In a bid to revitalize the cassava industry in Nigeria, the Central Bank of Nigeria (CBN) signed a Memorandum of Understanding with the Nigeria Cassava Growers Association and Large Scale Cassava Processors. The signing ceremony took place at a meeting held on Thursday with the governors of cassava-producing states in Abuja.
At the meeting, CBN governor, Godwin Emefiele, regretted that Nigeria imports cassava derivatives valued at about $600 million annually despite being a leader in cassava production and possessing several varieties of the root crop.

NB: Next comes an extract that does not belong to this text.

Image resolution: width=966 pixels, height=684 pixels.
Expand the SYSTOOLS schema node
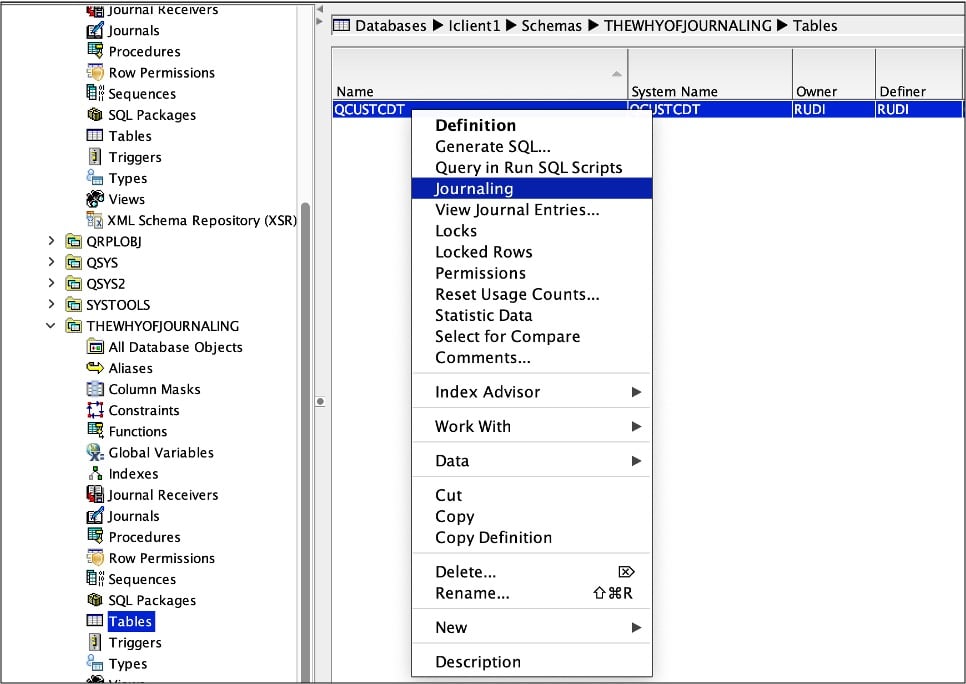click(x=52, y=304)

He announced that the apex bank would collaborate with the International Institute for Tropical Agriculture (IITA), Ibadan and the National Root Crops Research Institute (NRCRI), Umudike, in order to help farmers adopt improved varieties and best practices that would guarantee better yield, better processing efficiency, increased profit and improved standard of living.

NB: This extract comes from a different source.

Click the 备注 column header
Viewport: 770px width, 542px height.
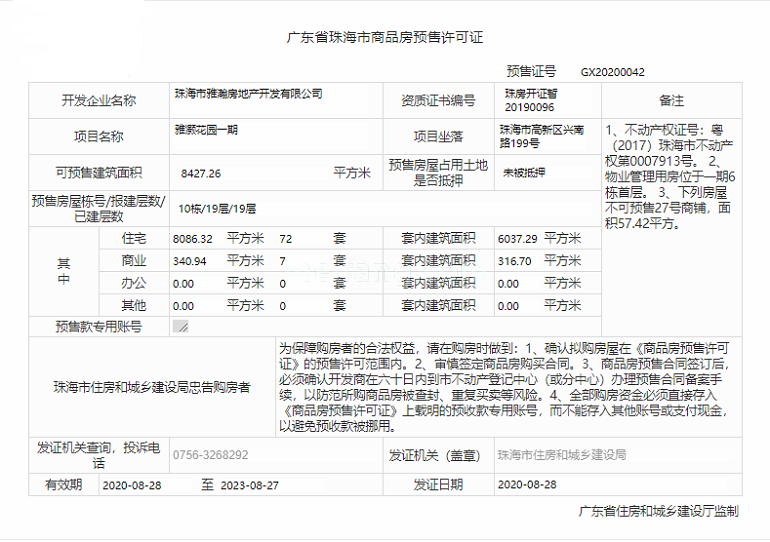pyautogui.click(x=671, y=101)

According to him, the signing of the MoU was to guarantee steady off-take and processing of cassava in Nigeria, adding that the move would maximize local benefits of all the derivatives in cassava and save scarce foreign exchange.

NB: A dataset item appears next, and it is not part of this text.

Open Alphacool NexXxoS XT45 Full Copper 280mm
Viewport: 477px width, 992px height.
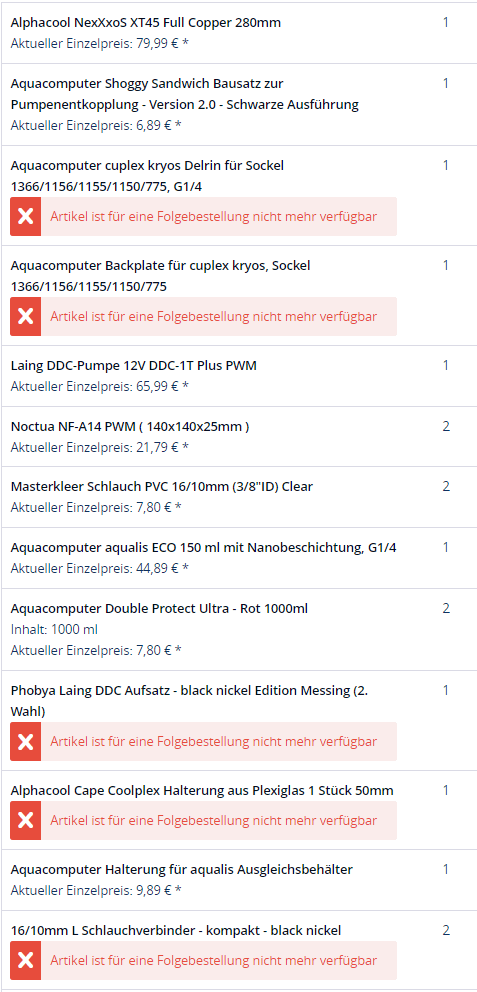146,23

He however stressed that repositioning the country’s cassava sector requires the involvement of research institutions especially the IITA and NRCRI, both of whom are already partners on cassava research projects.
“In achieving this goal, we are holding consultations with the International Institute for Tropical Agriculture, Ibadan and the National Root Crops Research Institute, Umudike,” Emefiele said. “Apart from foreign exchange conservation, increasing cassava production is a necessity as starch, glucose, sorbitol and other products currently being imported.”
Nigeria grows over 50% of the world’s cassava with over 4.5 million farmers growing the crop on 3.8 million hectares of land. Nevertheless, these farmers face challenges like soil and nutrient management, availability of improved germplasm and weed management.
To tackle some of these challenges the IITA and NRCRI, in conjunction with several other institutions, have collaborated on projects like the Cassava Weed Management Project (CWMP) and the African Cassava Agronomy Initiative (ACAI), which, after five years of research, have come up with recommendations that have been helping farmers double their cassava yield.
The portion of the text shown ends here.